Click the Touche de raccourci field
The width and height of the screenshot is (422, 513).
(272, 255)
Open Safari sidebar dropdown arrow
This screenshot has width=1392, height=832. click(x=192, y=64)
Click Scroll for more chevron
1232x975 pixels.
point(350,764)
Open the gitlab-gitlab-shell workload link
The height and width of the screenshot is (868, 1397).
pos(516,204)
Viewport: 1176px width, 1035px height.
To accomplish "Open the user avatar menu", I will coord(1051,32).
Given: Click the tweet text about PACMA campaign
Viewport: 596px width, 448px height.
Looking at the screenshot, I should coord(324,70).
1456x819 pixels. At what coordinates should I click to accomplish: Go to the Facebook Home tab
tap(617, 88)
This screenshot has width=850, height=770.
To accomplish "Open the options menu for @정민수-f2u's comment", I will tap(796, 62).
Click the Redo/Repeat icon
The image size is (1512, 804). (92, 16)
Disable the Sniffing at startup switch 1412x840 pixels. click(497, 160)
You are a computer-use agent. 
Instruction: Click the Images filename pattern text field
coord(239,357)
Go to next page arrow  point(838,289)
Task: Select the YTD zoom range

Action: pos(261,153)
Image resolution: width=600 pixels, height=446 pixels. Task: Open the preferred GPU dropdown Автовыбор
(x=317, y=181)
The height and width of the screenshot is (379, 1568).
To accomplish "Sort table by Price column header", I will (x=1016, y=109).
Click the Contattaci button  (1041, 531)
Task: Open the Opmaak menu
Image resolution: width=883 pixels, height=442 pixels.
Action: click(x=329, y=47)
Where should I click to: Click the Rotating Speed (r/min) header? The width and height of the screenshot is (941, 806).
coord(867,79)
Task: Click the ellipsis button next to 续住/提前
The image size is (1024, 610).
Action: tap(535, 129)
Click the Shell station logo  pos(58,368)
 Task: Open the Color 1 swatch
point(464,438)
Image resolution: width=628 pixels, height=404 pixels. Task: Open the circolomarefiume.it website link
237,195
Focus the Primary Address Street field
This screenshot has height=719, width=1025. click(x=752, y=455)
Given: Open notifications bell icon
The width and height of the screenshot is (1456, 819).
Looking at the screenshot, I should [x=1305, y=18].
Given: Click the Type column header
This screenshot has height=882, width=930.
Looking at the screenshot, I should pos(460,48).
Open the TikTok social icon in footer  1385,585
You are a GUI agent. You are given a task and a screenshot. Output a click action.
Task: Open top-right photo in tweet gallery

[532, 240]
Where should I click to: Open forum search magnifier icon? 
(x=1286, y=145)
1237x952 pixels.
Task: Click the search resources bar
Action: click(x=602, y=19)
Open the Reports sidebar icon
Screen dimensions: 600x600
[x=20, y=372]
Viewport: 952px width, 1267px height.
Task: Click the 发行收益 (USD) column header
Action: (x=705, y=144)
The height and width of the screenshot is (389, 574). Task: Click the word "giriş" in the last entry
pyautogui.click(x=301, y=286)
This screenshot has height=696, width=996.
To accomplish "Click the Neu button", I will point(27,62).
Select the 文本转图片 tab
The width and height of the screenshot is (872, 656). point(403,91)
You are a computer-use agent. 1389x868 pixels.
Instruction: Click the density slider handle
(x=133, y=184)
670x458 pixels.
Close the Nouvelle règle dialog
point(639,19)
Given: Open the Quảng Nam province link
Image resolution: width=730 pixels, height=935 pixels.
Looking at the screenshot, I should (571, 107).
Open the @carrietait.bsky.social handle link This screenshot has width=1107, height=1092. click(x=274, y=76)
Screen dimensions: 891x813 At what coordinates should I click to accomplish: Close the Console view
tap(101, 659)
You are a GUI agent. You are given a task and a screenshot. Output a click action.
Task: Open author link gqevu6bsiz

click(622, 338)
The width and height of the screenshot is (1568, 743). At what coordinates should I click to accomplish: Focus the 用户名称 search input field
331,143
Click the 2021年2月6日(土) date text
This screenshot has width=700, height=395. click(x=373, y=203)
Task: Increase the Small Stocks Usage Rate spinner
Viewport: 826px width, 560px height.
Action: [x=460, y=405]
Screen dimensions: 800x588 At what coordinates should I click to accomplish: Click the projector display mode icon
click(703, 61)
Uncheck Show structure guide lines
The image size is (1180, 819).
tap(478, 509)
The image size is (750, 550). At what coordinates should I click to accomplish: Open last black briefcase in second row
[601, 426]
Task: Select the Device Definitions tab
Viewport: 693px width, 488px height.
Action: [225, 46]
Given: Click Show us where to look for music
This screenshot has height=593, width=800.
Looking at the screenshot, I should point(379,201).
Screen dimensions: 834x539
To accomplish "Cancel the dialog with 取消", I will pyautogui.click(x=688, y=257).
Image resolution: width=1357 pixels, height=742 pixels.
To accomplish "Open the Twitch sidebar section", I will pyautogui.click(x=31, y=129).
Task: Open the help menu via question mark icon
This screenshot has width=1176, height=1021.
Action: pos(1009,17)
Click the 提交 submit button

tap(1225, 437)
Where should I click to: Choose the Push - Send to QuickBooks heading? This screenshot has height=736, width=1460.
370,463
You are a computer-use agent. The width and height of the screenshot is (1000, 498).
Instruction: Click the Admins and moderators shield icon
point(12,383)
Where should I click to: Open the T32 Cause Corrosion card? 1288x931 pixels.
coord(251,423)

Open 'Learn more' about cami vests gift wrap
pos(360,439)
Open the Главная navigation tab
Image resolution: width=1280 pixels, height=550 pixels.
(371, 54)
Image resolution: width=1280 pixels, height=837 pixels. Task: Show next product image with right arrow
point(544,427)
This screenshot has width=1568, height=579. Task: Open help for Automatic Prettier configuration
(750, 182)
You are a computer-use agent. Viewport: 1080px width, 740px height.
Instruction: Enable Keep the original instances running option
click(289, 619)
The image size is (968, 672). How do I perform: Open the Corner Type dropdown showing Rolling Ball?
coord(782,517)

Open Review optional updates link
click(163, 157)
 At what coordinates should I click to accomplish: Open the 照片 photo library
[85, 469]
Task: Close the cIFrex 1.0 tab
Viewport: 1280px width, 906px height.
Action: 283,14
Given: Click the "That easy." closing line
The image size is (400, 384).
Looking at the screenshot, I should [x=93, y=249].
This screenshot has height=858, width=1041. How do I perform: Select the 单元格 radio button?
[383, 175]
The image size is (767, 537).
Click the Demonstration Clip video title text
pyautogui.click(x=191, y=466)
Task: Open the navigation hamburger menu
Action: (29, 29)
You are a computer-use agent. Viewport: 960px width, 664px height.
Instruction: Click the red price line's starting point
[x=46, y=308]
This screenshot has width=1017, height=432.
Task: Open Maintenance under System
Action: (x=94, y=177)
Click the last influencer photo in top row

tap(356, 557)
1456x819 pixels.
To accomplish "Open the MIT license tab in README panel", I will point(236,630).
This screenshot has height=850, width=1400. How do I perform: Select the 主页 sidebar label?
****
Lay out every line of the records above as a Markdown table with the columns Row and Record line, numbering the rows in order and leaving out blank lines.

| Row | Record line |
|---|---|
| 1 | Click the Touche de raccourci field |
| 2 | The width and height of the screenshot is (422, 513). |
| 3 | (272, 255) |
| 4 | Open Safari sidebar dropdown arrow |
| 5 | This screenshot has width=1392, height=832. click(x=192, y=64) |
| 6 | Click Scroll for more chevron |
| 7 | 1232x975 pixels. |
| 8 | point(350,764) |
| 9 | Open the gitlab-gitlab-shell workload link |
| 10 | The height and width of the screenshot is (868, 1397). |
| 11 | pos(516,204) |
| 12 | Viewport: 1176px width, 1035px height. |
| 13 | To accomplish "Open the user avatar menu", I will coord(1051,32). |
| 14 | Given: Click the tweet text about PACMA campaign |
| 15 | Viewport: 596px width, 448px height. |
| 16 | Looking at the screenshot, I should coord(324,70). |
| 17 | 1456x819 pixels. At what coordinates should I click to accomplish: Go to the Facebook Home tab |
| 18 | tap(617, 88) |
| 19 | This screenshot has width=850, height=770. |
| 20 | To accomplish "Open the options menu for @정민수-f2u's comment", I will tap(796, 62). |
| 21 | Click the Redo/Repeat icon |
| 22 | The image size is (1512, 804). (92, 16) |
| 23 | Disable the Sniffing at startup switch 1412x840 pixels. click(497, 160) |
| 24 | You are a computer-use agent.  |
| 25 | Instruction: Click the Images filename pattern text field |
| 26 | coord(239,357) |
| 27 | Go to next page arrow  point(838,289) |
| 28 | Task: Select the YTD zoom range |
| 29 | Action: pos(261,153) |
| 30 | Image resolution: width=600 pixels, height=446 pixels. Task: Open the preferred GPU dropdown Автовыбор |
| 31 | (x=317, y=181) |
| 32 | The height and width of the screenshot is (379, 1568). |
| 33 | To accomplish "Sort table by Price column header", I will (x=1016, y=109). |
| 34 | Click the Contattaci button  (1041, 531) |
| 35 | Task: Open the Opmaak menu |
| 36 | Image resolution: width=883 pixels, height=442 pixels. |
| 37 | Action: click(x=329, y=47) |
| 38 | Where should I click to: Click the Rotating Speed (r/min) header? The width and height of the screenshot is (941, 806). |
| 39 | coord(867,79) |
| 40 | Task: Click the ellipsis button next to 续住/提前 |
| 41 | The image size is (1024, 610). |
| 42 | Action: tap(535, 129) |
| 43 | Click the Shell station logo  pos(58,368) |
| 44 |  Task: Open the Color 1 swatch |
| 45 | point(464,438) |
| 46 | Image resolution: width=628 pixels, height=404 pixels. Task: Open the circolomarefiume.it website link |
| 47 | 237,195 |
| 48 | Focus the Primary Address Street field |
| 49 | This screenshot has height=719, width=1025. click(x=752, y=455) |
| 50 | Given: Open notifications bell icon |
| 51 | The width and height of the screenshot is (1456, 819). |
| 52 | Looking at the screenshot, I should [x=1305, y=18]. |
| 53 | Given: Click the Type column header |
| 54 | This screenshot has height=882, width=930. |
| 55 | Looking at the screenshot, I should pos(460,48). |
| 56 | Open the TikTok social icon in footer  1385,585 |
| 57 | You are a GUI agent. You are given a task and a screenshot. Output a click action. |
| 58 | Task: Open top-right photo in tweet gallery |
| 59 | [532, 240] |
| 60 | Where should I click to: Open forum search magnifier icon?  |
| 61 | (x=1286, y=145) |
| 62 | 1237x952 pixels. |
| 63 | Task: Click the search resources bar |
| 64 | Action: click(x=602, y=19) |
| 65 | Open the Reports sidebar icon |
| 66 | Screen dimensions: 600x600 |
| 67 | [x=20, y=372] |
| 68 | Viewport: 952px width, 1267px height. |
| 69 | Task: Click the 发行收益 (USD) column header |
| 70 | Action: (x=705, y=144) |
| 71 | The height and width of the screenshot is (389, 574). Task: Click the word "giriş" in the last entry |
| 72 | pyautogui.click(x=301, y=286) |
| 73 | This screenshot has height=696, width=996. |
| 74 | To accomplish "Click the Neu button", I will point(27,62). |
| 75 | Select the 文本转图片 tab |
| 76 | The width and height of the screenshot is (872, 656). point(403,91) |
| 77 | You are a computer-use agent. 1389x868 pixels. |
| 78 | Instruction: Click the density slider handle |
| 79 | (x=133, y=184) |
| 80 | 670x458 pixels. |
| 81 | Close the Nouvelle règle dialog |
| 82 | point(639,19) |
| 83 | Given: Open the Quảng Nam province link |
| 84 | Image resolution: width=730 pixels, height=935 pixels. |
| 85 | Looking at the screenshot, I should (571, 107). |
| 86 | Open the @carrietait.bsky.social handle link This screenshot has width=1107, height=1092. click(x=274, y=76) |
| 87 | Screen dimensions: 891x813 At what coordinates should I click to accomplish: Close the Console view |
| 88 | tap(101, 659) |
| 89 | You are a GUI agent. You are given a task and a screenshot. Output a click action. |
| 90 | Task: Open author link gqevu6bsiz |
| 91 | click(622, 338) |
| 92 | The width and height of the screenshot is (1568, 743). At what coordinates should I click to accomplish: Focus the 用户名称 search input field |
| 93 | 331,143 |
| 94 | Click the 2021年2月6日(土) date text |
| 95 | This screenshot has width=700, height=395. click(x=373, y=203) |
| 96 | Task: Increase the Small Stocks Usage Rate spinner |
| 97 | Viewport: 826px width, 560px height. |
| 98 | Action: [x=460, y=405] |
| 99 | Screen dimensions: 800x588 At what coordinates should I click to accomplish: Click the projector display mode icon |
| 100 | click(703, 61) |
| 101 | Uncheck Show structure guide lines |
| 102 | The image size is (1180, 819). |
| 103 | tap(478, 509) |
| 104 | The image size is (750, 550). At what coordinates should I click to accomplish: Open last black briefcase in second row |
| 105 | [601, 426] |
| 106 | Task: Select the Device Definitions tab |
| 107 | Viewport: 693px width, 488px height. |
| 108 | Action: [225, 46] |
| 109 | Given: Click Show us where to look for music |
| 110 | This screenshot has height=593, width=800. |
| 111 | Looking at the screenshot, I should point(379,201). |
| 112 | Screen dimensions: 834x539 |
| 113 | To accomplish "Cancel the dialog with 取消", I will pyautogui.click(x=688, y=257). |
| 114 | Image resolution: width=1357 pixels, height=742 pixels. |
| 115 | To accomplish "Open the Twitch sidebar section", I will pyautogui.click(x=31, y=129). |
| 116 | Task: Open the help menu via question mark icon |
| 117 | This screenshot has width=1176, height=1021. |
| 118 | Action: pos(1009,17) |
| 119 | Click the 提交 submit button |
| 120 | tap(1225, 437) |
| 121 | Where should I click to: Choose the Push - Send to QuickBooks heading? This screenshot has height=736, width=1460. |
| 122 | 370,463 |
| 123 | You are a computer-use agent. The width and height of the screenshot is (1000, 498). |
| 124 | Instruction: Click the Admins and moderators shield icon |
| 125 | point(12,383) |
| 126 | Where should I click to: Open the T32 Cause Corrosion card? 1288x931 pixels. |
| 127 | coord(251,423) |
| 128 | Open 'Learn more' about cami vests gift wrap |
| 129 | pos(360,439) |
| 130 | Open the Главная navigation tab |
| 131 | Image resolution: width=1280 pixels, height=550 pixels. |
| 132 | (371, 54) |
| 133 | Image resolution: width=1280 pixels, height=837 pixels. Task: Show next product image with right arrow |
| 134 | point(544,427) |
| 135 | This screenshot has width=1568, height=579. Task: Open help for Automatic Prettier configuration |
| 136 | (750, 182) |
| 137 | You are a computer-use agent. Viewport: 1080px width, 740px height. |
| 138 | Instruction: Enable Keep the original instances running option |
| 139 | click(289, 619) |
| 140 | The image size is (968, 672). How do I perform: Open the Corner Type dropdown showing Rolling Ball? |
| 141 | coord(782,517) |
| 142 | Open Review optional updates link |
| 143 | click(163, 157) |
| 144 |  At what coordinates should I click to accomplish: Open the 照片 photo library |
| 145 | [85, 469] |
| 146 | Task: Close the cIFrex 1.0 tab |
| 147 | Viewport: 1280px width, 906px height. |
| 148 | Action: 283,14 |
| 149 | Given: Click the "That easy." closing line |
| 150 | The image size is (400, 384). |
| 151 | Looking at the screenshot, I should [x=93, y=249]. |
| 152 | This screenshot has height=858, width=1041. How do I perform: Select the 单元格 radio button? |
| 153 | [383, 175] |
| 154 | The image size is (767, 537). |
| 155 | Click the Demonstration Clip video title text |
| 156 | pyautogui.click(x=191, y=466) |
| 157 | Task: Open the navigation hamburger menu |
| 158 | Action: (29, 29) |
| 159 | You are a computer-use agent. Viewport: 960px width, 664px height. |
| 160 | Instruction: Click the red price line's starting point |
| 161 | [x=46, y=308] |
| 162 | This screenshot has width=1017, height=432. |
| 163 | Task: Open Maintenance under System |
| 164 | Action: (x=94, y=177) |
| 165 | Click the last influencer photo in top row |
| 166 | tap(356, 557) |
| 167 | 1456x819 pixels. |
| 168 | To accomplish "Open the MIT license tab in README panel", I will point(236,630). |
| 169 | This screenshot has height=850, width=1400. How do I perform: Select the 主页 sidebar label? |